Collected data
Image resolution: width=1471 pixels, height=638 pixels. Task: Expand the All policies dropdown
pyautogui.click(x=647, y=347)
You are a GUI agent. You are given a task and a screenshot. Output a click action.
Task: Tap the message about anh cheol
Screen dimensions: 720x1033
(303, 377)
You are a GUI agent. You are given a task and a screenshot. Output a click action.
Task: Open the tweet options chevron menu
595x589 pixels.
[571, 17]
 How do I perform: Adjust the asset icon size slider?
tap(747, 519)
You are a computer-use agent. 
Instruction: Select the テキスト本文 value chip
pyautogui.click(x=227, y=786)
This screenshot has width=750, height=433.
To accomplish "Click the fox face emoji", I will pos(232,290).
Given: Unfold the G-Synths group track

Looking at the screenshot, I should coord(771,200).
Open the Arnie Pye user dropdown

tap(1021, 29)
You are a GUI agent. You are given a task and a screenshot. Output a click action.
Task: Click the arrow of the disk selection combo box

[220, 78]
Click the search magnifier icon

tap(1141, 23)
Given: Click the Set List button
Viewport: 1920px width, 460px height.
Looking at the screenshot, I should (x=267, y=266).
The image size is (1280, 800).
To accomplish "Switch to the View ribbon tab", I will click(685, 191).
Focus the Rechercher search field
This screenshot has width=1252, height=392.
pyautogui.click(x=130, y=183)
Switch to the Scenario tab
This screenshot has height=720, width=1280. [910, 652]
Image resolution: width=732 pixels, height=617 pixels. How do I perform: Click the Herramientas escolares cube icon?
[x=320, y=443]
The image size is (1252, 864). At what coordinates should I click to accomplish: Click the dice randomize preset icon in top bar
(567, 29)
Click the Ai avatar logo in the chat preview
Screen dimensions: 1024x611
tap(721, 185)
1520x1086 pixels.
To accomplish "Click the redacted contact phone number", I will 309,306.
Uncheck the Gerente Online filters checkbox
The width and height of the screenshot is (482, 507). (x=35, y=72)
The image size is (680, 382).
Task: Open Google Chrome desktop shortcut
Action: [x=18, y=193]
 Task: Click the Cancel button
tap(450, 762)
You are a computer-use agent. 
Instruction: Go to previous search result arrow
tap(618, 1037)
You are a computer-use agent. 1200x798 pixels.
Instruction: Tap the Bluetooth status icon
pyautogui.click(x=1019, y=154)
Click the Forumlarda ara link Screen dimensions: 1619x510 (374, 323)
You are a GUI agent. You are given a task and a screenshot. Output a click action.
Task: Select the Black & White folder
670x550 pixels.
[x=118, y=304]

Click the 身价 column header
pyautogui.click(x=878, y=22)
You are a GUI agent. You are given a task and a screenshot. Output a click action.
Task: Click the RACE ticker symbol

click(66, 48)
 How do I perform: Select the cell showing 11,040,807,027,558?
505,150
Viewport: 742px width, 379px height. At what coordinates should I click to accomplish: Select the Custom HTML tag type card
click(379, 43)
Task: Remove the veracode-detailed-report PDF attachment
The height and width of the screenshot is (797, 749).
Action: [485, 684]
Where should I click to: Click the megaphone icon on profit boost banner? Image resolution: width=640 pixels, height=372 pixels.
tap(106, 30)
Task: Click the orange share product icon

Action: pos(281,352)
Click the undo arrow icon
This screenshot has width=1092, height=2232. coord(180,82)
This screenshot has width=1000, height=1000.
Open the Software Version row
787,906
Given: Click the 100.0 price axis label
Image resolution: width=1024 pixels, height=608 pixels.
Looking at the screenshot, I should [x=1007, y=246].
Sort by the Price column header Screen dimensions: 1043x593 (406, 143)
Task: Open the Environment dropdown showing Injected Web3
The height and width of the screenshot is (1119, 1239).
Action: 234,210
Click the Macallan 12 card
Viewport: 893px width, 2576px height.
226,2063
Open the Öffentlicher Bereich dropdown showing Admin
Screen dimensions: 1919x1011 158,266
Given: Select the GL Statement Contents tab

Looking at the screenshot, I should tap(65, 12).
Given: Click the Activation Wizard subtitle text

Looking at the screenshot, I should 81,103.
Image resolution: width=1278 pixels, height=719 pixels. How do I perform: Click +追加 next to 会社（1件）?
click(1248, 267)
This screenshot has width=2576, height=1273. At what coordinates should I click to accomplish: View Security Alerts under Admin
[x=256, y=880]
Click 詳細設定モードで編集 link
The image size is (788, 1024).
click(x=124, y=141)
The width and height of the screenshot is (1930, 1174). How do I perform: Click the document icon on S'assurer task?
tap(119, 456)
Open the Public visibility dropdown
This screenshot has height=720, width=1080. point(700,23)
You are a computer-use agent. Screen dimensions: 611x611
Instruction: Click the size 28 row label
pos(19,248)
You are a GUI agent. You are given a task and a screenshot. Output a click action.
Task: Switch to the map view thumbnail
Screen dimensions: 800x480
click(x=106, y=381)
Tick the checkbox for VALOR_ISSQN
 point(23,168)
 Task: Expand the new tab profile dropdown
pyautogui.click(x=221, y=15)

§ Task prompt: Repeat the data in full, keeping each word exactly as it is.

§ Task result:
Image resolution: width=1471 pixels, height=638 pixels. Task: Expand the All policies dropdown
pyautogui.click(x=647, y=347)
You are a GUI agent. You are given a task and a screenshot. Output a click action.
Task: Tap the message about anh cheol
Screen dimensions: 720x1033
(303, 377)
You are a GUI agent. You are given a task and a screenshot. Output a click action.
Task: Open the tweet options chevron menu
595x589 pixels.
[571, 17]
 How do I perform: Adjust the asset icon size slider?
tap(747, 519)
You are a computer-use agent. 
Instruction: Select the テキスト本文 value chip
pyautogui.click(x=227, y=786)
This screenshot has width=750, height=433.
To accomplish "Click the fox face emoji", I will pos(232,290).
Given: Unfold the G-Synths group track

Looking at the screenshot, I should coord(771,200).
Open the Arnie Pye user dropdown

tap(1021, 29)
You are a GUI agent. You are given a task and a screenshot. Output a click action.
Task: Click the arrow of the disk selection combo box

[220, 78]
Click the search magnifier icon

tap(1141, 23)
Given: Click the Set List button
Viewport: 1920px width, 460px height.
Looking at the screenshot, I should (x=267, y=266).
The image size is (1280, 800).
To accomplish "Switch to the View ribbon tab", I will click(685, 191).
Focus the Rechercher search field
This screenshot has width=1252, height=392.
pyautogui.click(x=130, y=183)
Switch to the Scenario tab
This screenshot has height=720, width=1280. [910, 652]
Image resolution: width=732 pixels, height=617 pixels. How do I perform: Click the Herramientas escolares cube icon?
[x=320, y=443]
The image size is (1252, 864). At what coordinates should I click to accomplish: Click the dice randomize preset icon in top bar
(567, 29)
Click the Ai avatar logo in the chat preview
Screen dimensions: 1024x611
tap(721, 185)
1520x1086 pixels.
To accomplish "Click the redacted contact phone number", I will 309,306.
Uncheck the Gerente Online filters checkbox
The width and height of the screenshot is (482, 507). (x=35, y=72)
The image size is (680, 382).
Task: Open Google Chrome desktop shortcut
Action: [x=18, y=193]
 Task: Click the Cancel button
tap(450, 762)
You are a computer-use agent. 
Instruction: Go to previous search result arrow
tap(618, 1037)
You are a computer-use agent. 1200x798 pixels.
Instruction: Tap the Bluetooth status icon
pyautogui.click(x=1019, y=154)
Click the Forumlarda ara link Screen dimensions: 1619x510 (374, 323)
You are a GUI agent. You are given a task and a screenshot. Output a click action.
Task: Select the Black & White folder
670x550 pixels.
[x=118, y=304]

Click the 身价 column header
pyautogui.click(x=878, y=22)
You are a GUI agent. You are given a task and a screenshot. Output a click action.
Task: Click the RACE ticker symbol

click(66, 48)
 How do I perform: Select the cell showing 11,040,807,027,558?
505,150
Viewport: 742px width, 379px height. At what coordinates should I click to accomplish: Select the Custom HTML tag type card
click(379, 43)
Task: Remove the veracode-detailed-report PDF attachment
The height and width of the screenshot is (797, 749).
Action: [485, 684]
Where should I click to: Click the megaphone icon on profit boost banner? Image resolution: width=640 pixels, height=372 pixels.
tap(106, 30)
Task: Click the orange share product icon

Action: pos(281,352)
Click the undo arrow icon
This screenshot has width=1092, height=2232. coord(180,82)
This screenshot has width=1000, height=1000.
Open the Software Version row
787,906
Given: Click the 100.0 price axis label
Image resolution: width=1024 pixels, height=608 pixels.
Looking at the screenshot, I should [x=1007, y=246].
Sort by the Price column header Screen dimensions: 1043x593 (406, 143)
Task: Open the Environment dropdown showing Injected Web3
The height and width of the screenshot is (1119, 1239).
Action: 234,210
Click the Macallan 12 card
Viewport: 893px width, 2576px height.
226,2063
Open the Öffentlicher Bereich dropdown showing Admin
Screen dimensions: 1919x1011 158,266
Given: Select the GL Statement Contents tab

Looking at the screenshot, I should tap(65, 12).
Given: Click the Activation Wizard subtitle text

Looking at the screenshot, I should 81,103.
Image resolution: width=1278 pixels, height=719 pixels. How do I perform: Click +追加 next to 会社（1件）?
click(1248, 267)
This screenshot has width=2576, height=1273. At what coordinates should I click to accomplish: View Security Alerts under Admin
[x=256, y=880]
Click 詳細設定モードで編集 link
The image size is (788, 1024).
click(x=124, y=141)
The width and height of the screenshot is (1930, 1174). How do I perform: Click the document icon on S'assurer task?
tap(119, 456)
Open the Public visibility dropdown
This screenshot has height=720, width=1080. point(700,23)
You are a computer-use agent. Screen dimensions: 611x611
Instruction: Click the size 28 row label
pos(19,248)
You are a GUI agent. You are given a task and a screenshot. Output a click action.
Task: Switch to the map view thumbnail
Screen dimensions: 800x480
click(x=106, y=381)
Tick the checkbox for VALOR_ISSQN
 point(23,168)
 Task: Expand the new tab profile dropdown
pyautogui.click(x=221, y=15)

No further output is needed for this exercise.